To learn more about the differences between deep conditioners and rinse-out conditioner science, including tips, check out our Science Behind Deep Conditioning article or YouTube Tutorial.

Now, If you consistently deep condition, then skipping one here and there will not hurt the rinse-out conditioner will work just fine as a shortcut. You can even mix in some amino acids or neutral protein filler to kick up the benefits of your rinse-out conditioner.

What Should You Do If You Need To Clarify But Want To Keep It Simple?

Honestly, this routine is so simple. The idea of just using one product is so seductive, especially as life gets more chaotic.

If you want to keep it simple, my best suggestion would be to just add one extra step to this routine, an apple cider vinegar rinse or a lemon rinse.

Personally, I prefer ACV since the mother contains so many other minerals and vitamins that are great for our hair and scalp. There are many ways to do an apple cider vinegar rinse. Here is a YouTube tutorial on how I do mine. Normally, I use a gentle cleansing shampoo first, which as we discovered, contains the same types of surfactants as a conditioner. So, the way to add this simple step is…

  1. Co-Wash with the conditioner first, try using a scalp brush for a deeper clean
  2. Apply your apple cider vinegar rinse, leave on for 3-5 minutes before rinsing out with warm water
  3. Use your conditioner as a regular rinse-out conditioner, rinse that out after 3-5 minutes
  4. Use the conditioner as your styler

Queen Monroe’s One Product Wash Day

My favorite product to use for my one product washday is the Tresemme Botanique Nourish & Replenish Conditioner with Coconut Milk and Aloe Vera. You can normally find this in your local Walmart and Target stores for around $5 a bottle, not a bad deal considering the bottle is 22 fl oz.

This conditioner is thick, moisturizing, and has a lovely fragrance. It doesn’t leave a heavy feeling in my hair once it’s dry. My hair doesn’t encounter much build-up since I make sure to include my ACV Rinses. But the real reason this conditioner is my favorite, besides being super easy to find in stores and being inexpensive, is the ingredients!

The first five ingredients make up roughly 80% of a product’s formulation. I learned that from Cosmetic Chemist and Founder of Inashi Naturals products, Rhonda Marshall. Many products on shelves showcase a particular ingredient in a formulation like aloe vera, or fragrances, when you look at product labels, most of the time, those ingredients are the last few meaning it makes up less than 2% of the actual product! Talk about misleading!

The first five ingredients of the Tresemme Botanique Nourish & Replenish Conditioner are:

  1. Water – every product should have water or aloe vera as the first ingredient because those are the two best moisturizers for hair.
  2. Cetearyl Alcohol – fatty acid, also known as moisturizing alcohol, it’s good for your hair, in a conditioner, this ingredient works as an emulsifier to help keep the thick formula consistency.
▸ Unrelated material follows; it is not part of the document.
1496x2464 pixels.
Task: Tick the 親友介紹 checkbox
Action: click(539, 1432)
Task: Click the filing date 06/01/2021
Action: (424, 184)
Cetearyl’s long-chain structure is rich in carbon which gives it extra lubricating and moisturizing abilities. It also is film-forming creating that indivisible flexible barrier. And finally, many long-chain alcohols exhibit some surfactant properties meaning it has the ability to gently cleanse the hair.
  3. Stearamidopropyl Dimethylamine – cationic surfactant, this is considered the backbone of the conditioner. This ingredient has the ability to gently cleanse your hair, it is not strong enough to clarify build-up. This ingredient binds to the hair, also creating the invisible film to help reduce the hair’s negative charge. This helps reduce frizz and improve shine and manageability.
  4. Coconut Oil – one of the only oils small enough on a molecular level to penetrate the hair to the deepest layer (known as the cortex) of the hair to soften it from within. Coconut oil does not have the ability to moisturize hair but it can soften it and improve elasticity and shine. Oil also works to seal moisture into the hair for longer periods of time.
  5. Aloe Vera Juice– aloe vera juice is the best moisturizer for skin and hair beside water. It can absorb into human skin up to 4x faster than water. Aloe penetrates to the deepest layers of the hair to moisturize your hair effectively, as well, aloe vera is a natural sealant meaning once it moisturizes the cortex it will seal the scales on the cuticle to ensure a beautiful shine and the moisture will remain in your hair for longer periods of time.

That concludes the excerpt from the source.